Catalogue of orbital factors
Energy availability
- Solar flux — Power received per unit area scales as 1/r² with distance from the Sun, making inner orbits dramatically more productive per captor.
Screening
- Captor–captor screening — A captor on an inner orbit periodically blocks sunlight from outer captors at the two points where their paths cross.
- Back-side screening — Captors at larger radii can intercept energy being radiated or transmitted outward from captors on inner orbits facing away from the Sun.
- Captor–Earth screening — Dense captor populations transiting the Sun–Earth line progressively reduce the sunlight reaching Earth; at sufficient density this becomes a climate-relevant intervention.
Captor lifespan risks
- Thermal cycling — Repeated or large temperature swings from eccentric orbits or sustained screening accelerate material fatigue and degradation.
- Radiation and solar weather exposure — CMEs, particle events, and solar winds erode hardware over time; risk varies by orbital location and likely tracks the ~11-year solar cycle.
- Natural obsolescence — Components have finite operational lifetimes independent of the space environment.
- Space debris and dust — Collision and abrasion risk is higher near the ecliptic plane and in orbital zones with higher particle density, such as near the asteroid belt.
End-to-end captor costs
- Delta-v cost — The total propellant budget to reach, enter, and maintain an orbit; dominated by launch site conditions, radial distance, inclination change, and ongoing station-keeping against perturbations.
- Repair and maintenance — Servicing captors would require dedicated infrastructure and delta-v; it is currently unclear when repair or replacement is more cost-effective.
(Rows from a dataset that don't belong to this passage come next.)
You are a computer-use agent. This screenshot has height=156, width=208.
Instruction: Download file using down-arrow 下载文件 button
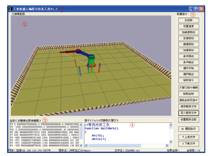[189, 143]
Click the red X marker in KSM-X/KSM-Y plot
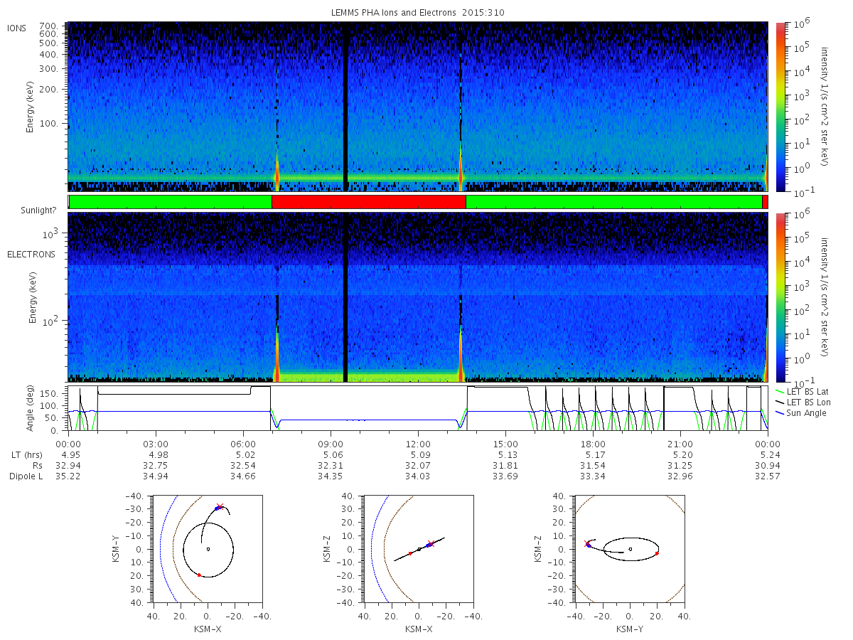Screen dimensions: 853x640 tap(220, 507)
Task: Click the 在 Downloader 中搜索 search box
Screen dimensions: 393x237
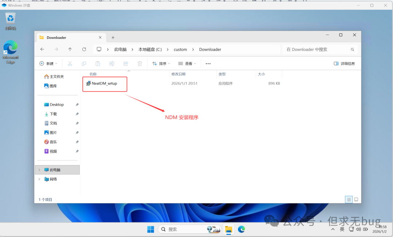Action: [317, 49]
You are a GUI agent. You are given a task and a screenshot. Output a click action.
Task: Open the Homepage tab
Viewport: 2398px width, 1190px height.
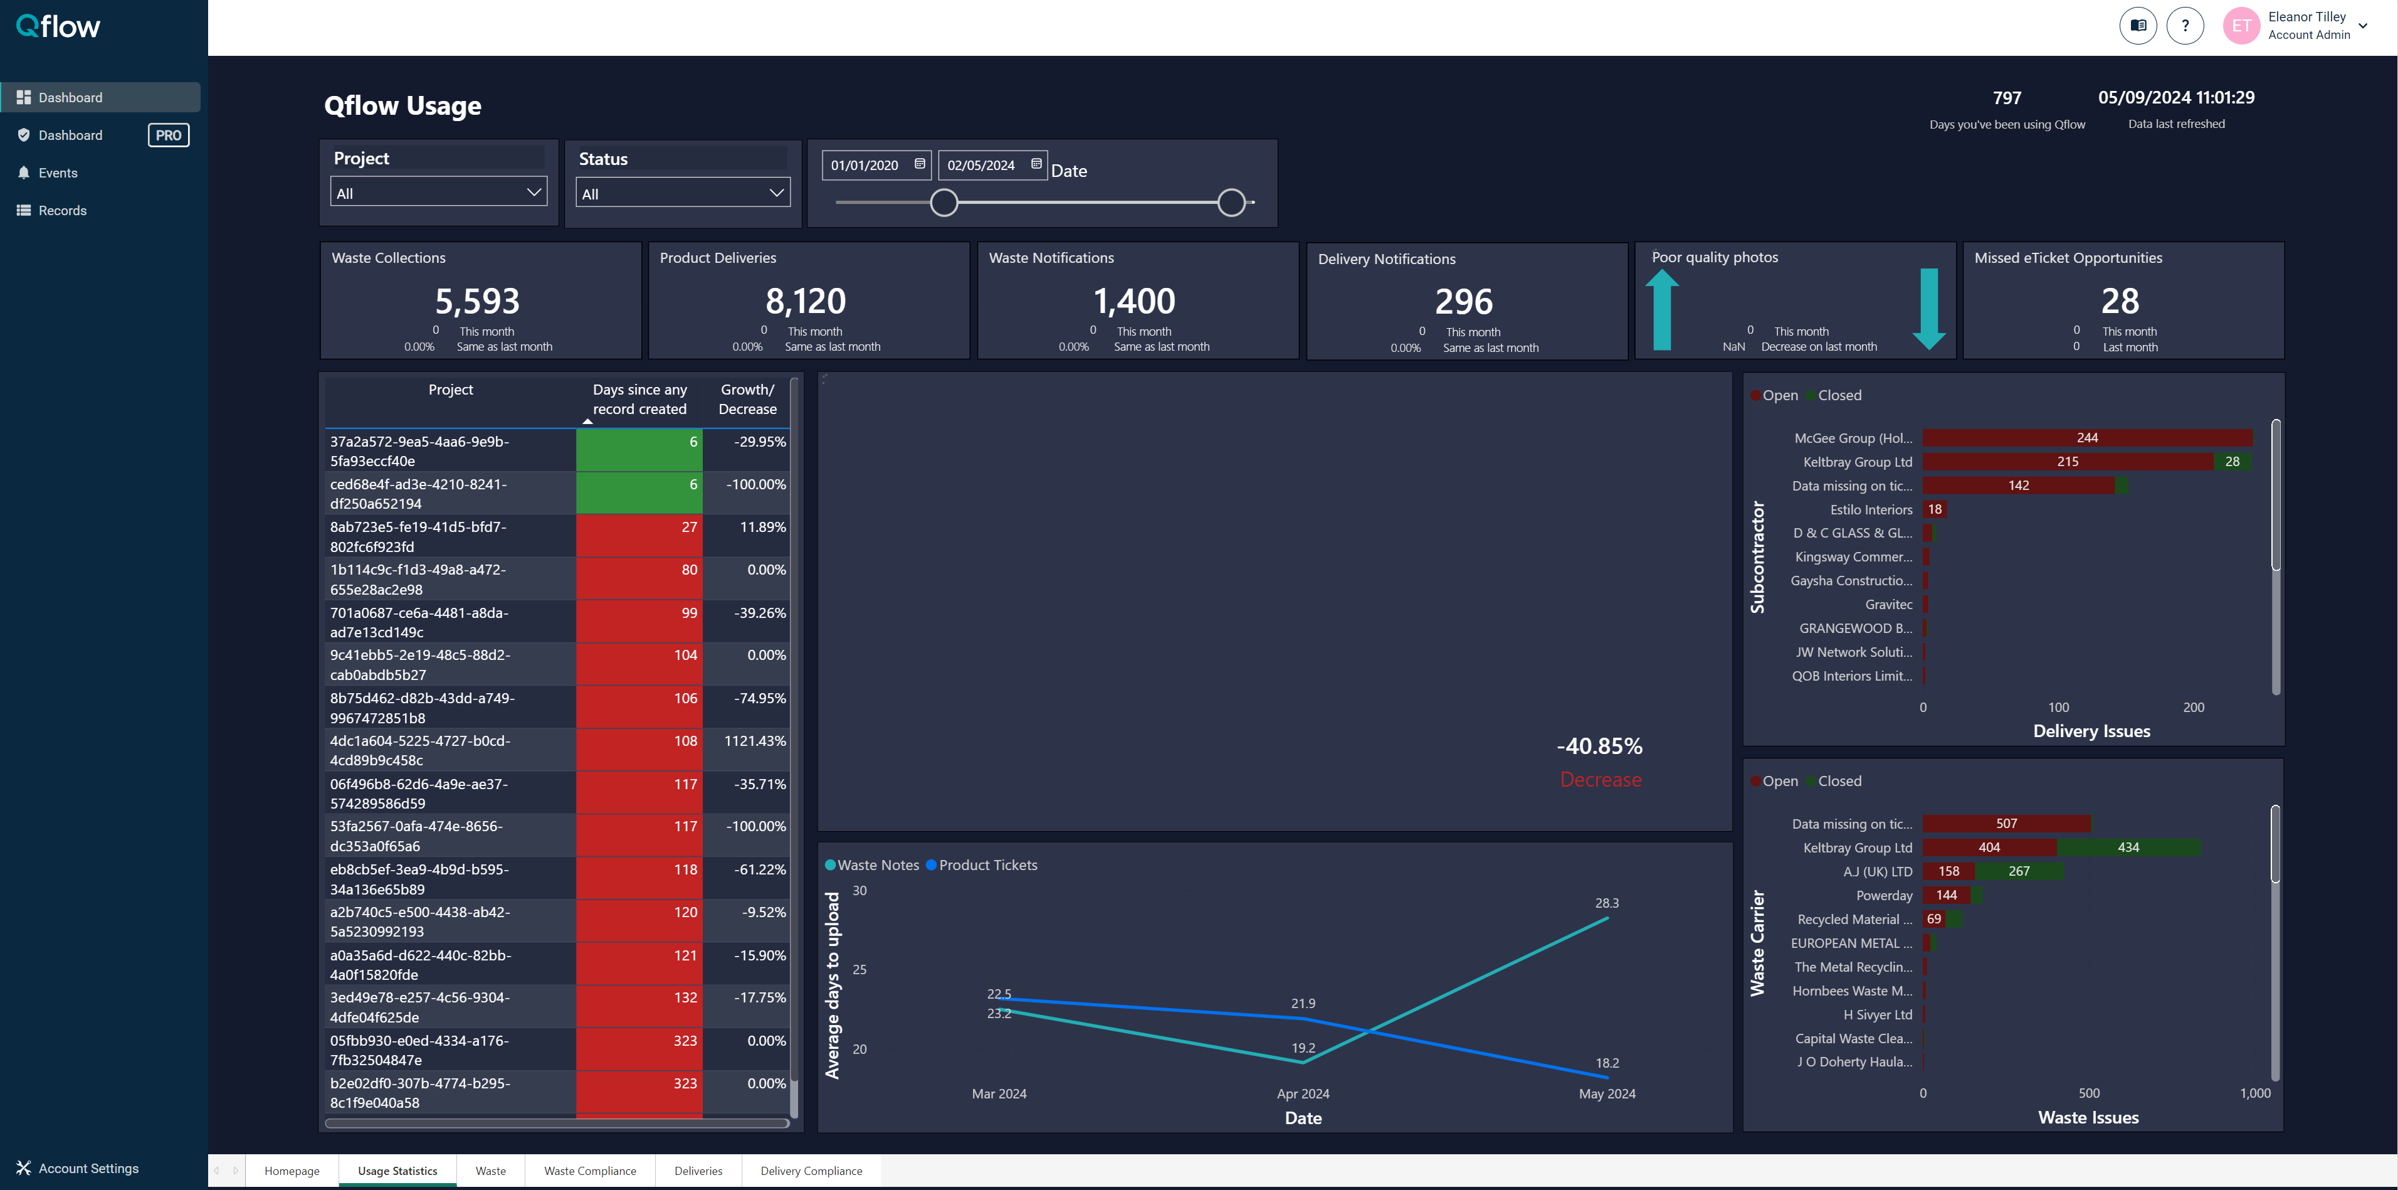[x=290, y=1170]
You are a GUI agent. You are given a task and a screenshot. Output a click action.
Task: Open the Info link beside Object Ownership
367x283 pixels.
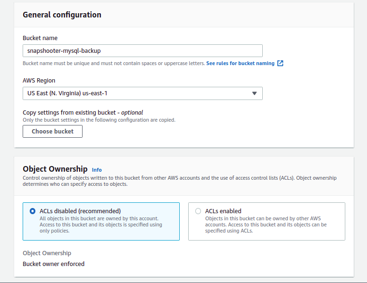(97, 170)
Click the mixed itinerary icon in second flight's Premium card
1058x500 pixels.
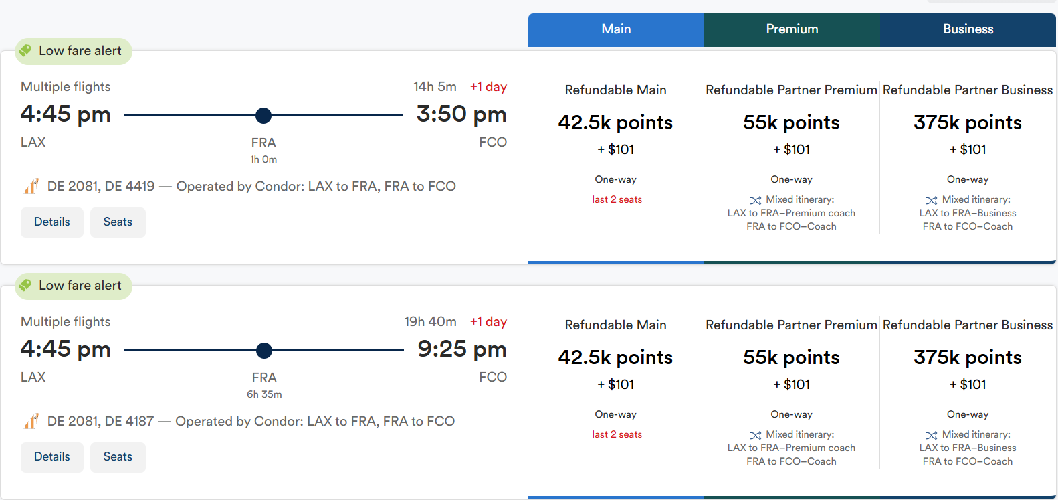[756, 434]
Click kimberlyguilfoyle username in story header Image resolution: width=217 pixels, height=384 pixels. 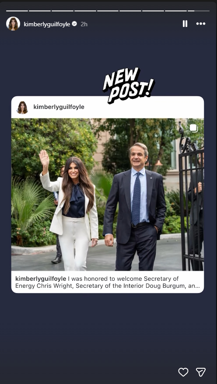pyautogui.click(x=47, y=24)
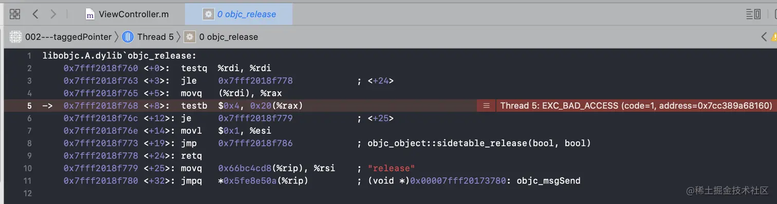
Task: Open 0 objc_release jump bar segment
Action: pos(221,37)

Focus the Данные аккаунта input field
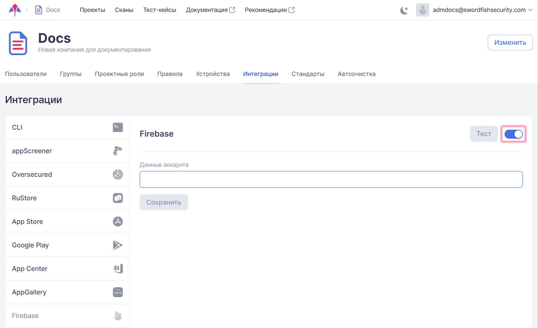331,179
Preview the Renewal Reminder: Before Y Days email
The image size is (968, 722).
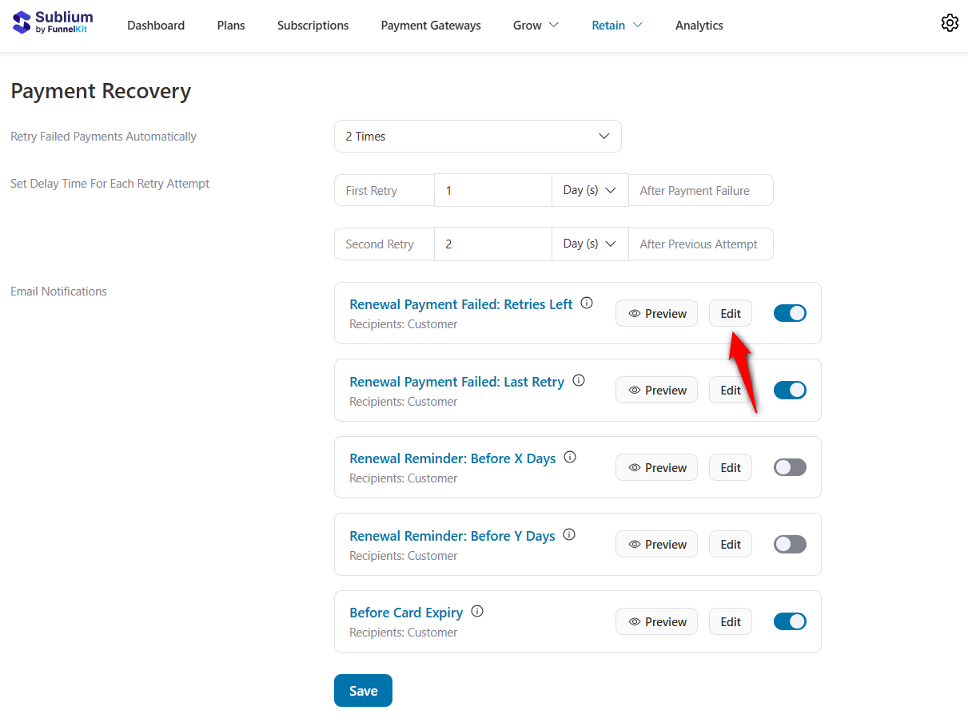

Quality of allocated orbit
- Line-of-sight with Earth — Direct visibility enables communications and potential energy transfer; frequency and duration depend on semi-major axis and inclination, and vary over the orbital period.
- Communication latency — Light-travel time to 1 AU is about 8.3 minutes; the variation in latency over an orbit (delta-latency) may matter more than the absolute figure for most applications.
- EM noise environment — Dense solar emission across the spectrum near the Sun may limit available transmission bands, particularly for captors at small radii or in angular proximity to the Sun as seen from Earth.
Actor interactions
- Transmission interference — Dense near-Sun populations all transmitting toward Earth may require frequency coordination analogous to geostationary satellite management.
- Collision risk — Increases with captor density, particularly during orbit entry and amendment, though the vastness of even inner solar space could keep absolute probability low.
- Waste heat — If captor density is particularly high in a given area, dissipating waste heat within a dense swarm could become a physical constraint on total throughput.
- Monitoring — Some allocation schemes keep different actors’ captors interspersed, enabling more inter-actor observation. Other allocations concentrate actors in bands, providing fewer opportunities to monitor each other.
- Targeting vulnerability — Band-based allocations make it easier to preferentially damage one actor’s assets; mixed-actor orbits raise the cost of targeted interference by increasing the chance that destructive actions hurt everyone.
- Kessler-like syndrome — Debris accumulation in heavily used orbital zones could render them unusable, especially at small radii where the orbital shell is physically narrowest and replacement rates highest.